Thoughts on At Long Last Love (1975)

Contemporary critics weren’t ready for At Long Last Love (1975), I think, and entered the theater with erroneous assumptions, the same issue that tanked Hollywood Homicide (2003). They thought that writer-director Peter Bogdanovich was trying for an authentic 30s musical—and maybe so, but as Peter Sobczynski notes in his otherwise error-prone piece, it was doomed by how the studio system that kept a stable of comprehensively trained players no longer existed. Instead, it’s a modern recreation of the 30s musical that deliberately punctures holes in the atmospheric framing device—fun, witty, captivating.

Millionaire playboy Michael Oliver Pritchard III (Burt Reynolds) literally runs into Broadway singer Kitty O’Kelly (Madeline Kahn), who’s school friends with currently broke heiress Brooke Carter (Cybill Shepherd), who’s trying to seduce ostensibly loaded Venetian Johnny Spanish (Duilio Del Prete; the character’s full name is Giovanni Spagnoli, and the Anglicization is hilarious), and together they’re a love quadrangle. Simultaneously, Michael’s mannered valet Rodney James (John Hillerman) is pursued by Brooke’s blunt maid Elizabeth (Eileen Brennan). The real plot is the sixteen Cole Porter songs strung together in lieu of extended dialogue, which the actors sing live while dancing in super-long takes.

It’s true that none of the four leads can sing or dance well, but just as Skylar Astin tried to make his big number slightly less perfect in the season two finale of Zoey’s Extraordinary Playlist (2020-2021) because it was real-life rather than imagined, the imperfections here let the real world back in: The leads comment on each other’s singing, and onlookers applaud the numbers. (One joke has a group of onlookers react nonchalantly.)
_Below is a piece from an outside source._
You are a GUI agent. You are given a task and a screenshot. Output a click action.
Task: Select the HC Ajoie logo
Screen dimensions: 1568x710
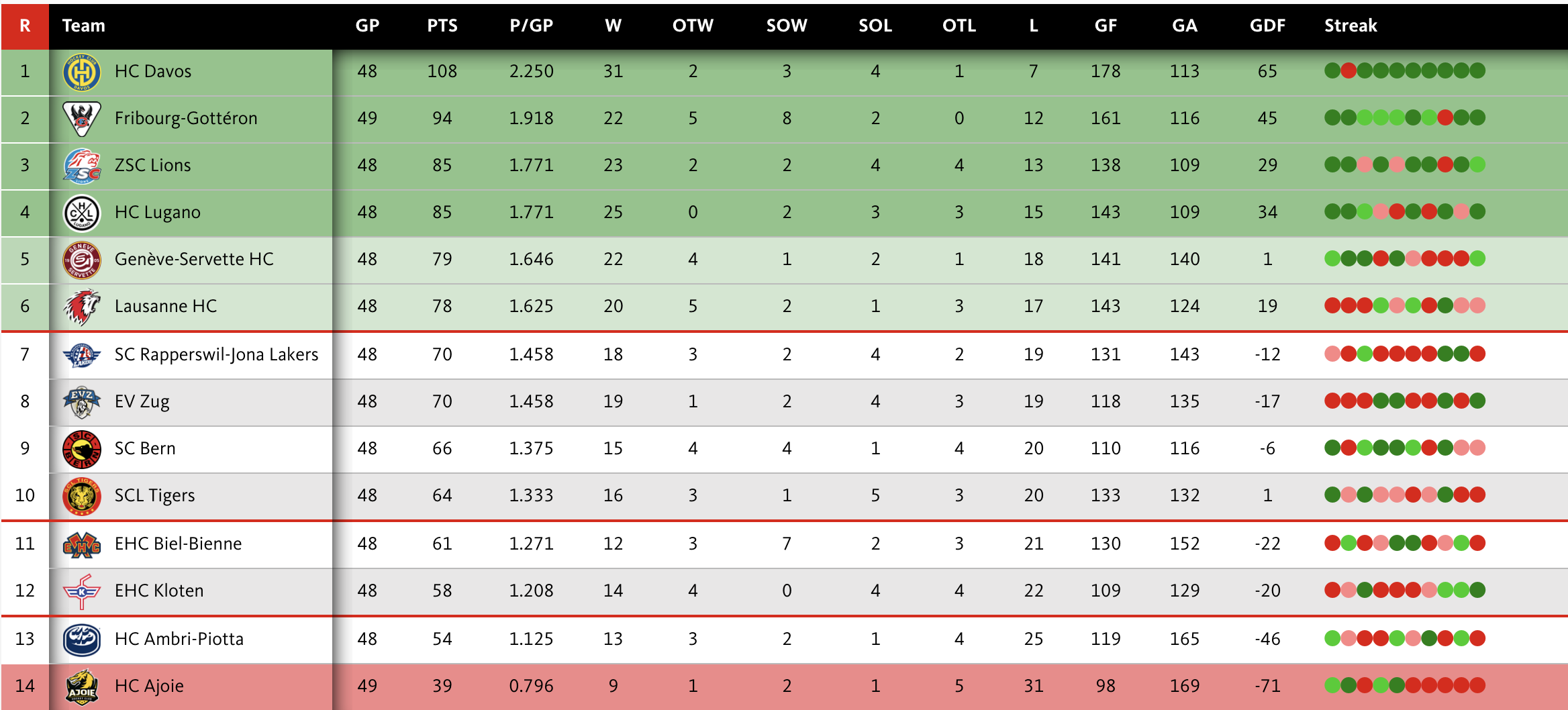pyautogui.click(x=81, y=687)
There’s nothing as exciting as a live amateur performance affirmed by authority (i.e., the director), as Richard Brody observes. As is extremely evident, the actors are all having a ball, especially Shepherd. At one point, she corpses when Reynolds almost upsets a decanter. At another, she seems surprised when he suddenly kisses her. Her performance choices channel silent- and precode-era physical acting. It’s great fun all around, particularly when the tune or dance timing are slightly off (choreographed by Albert Lantieri and Rita Abrams).

If you persist in seeking deeper meaning, Doug Dibbern considers how the leads’ nonchalant and in-world amateurism might reflect their upper-class ennui.

Editor’s note: The film has been released in multiple versions. The one reviewed is the Blu-ray, into which has been incorporated two deleted scenes restored and colorized by Nicholas Caluda from a 16mm print. It’s currently available on Youtube.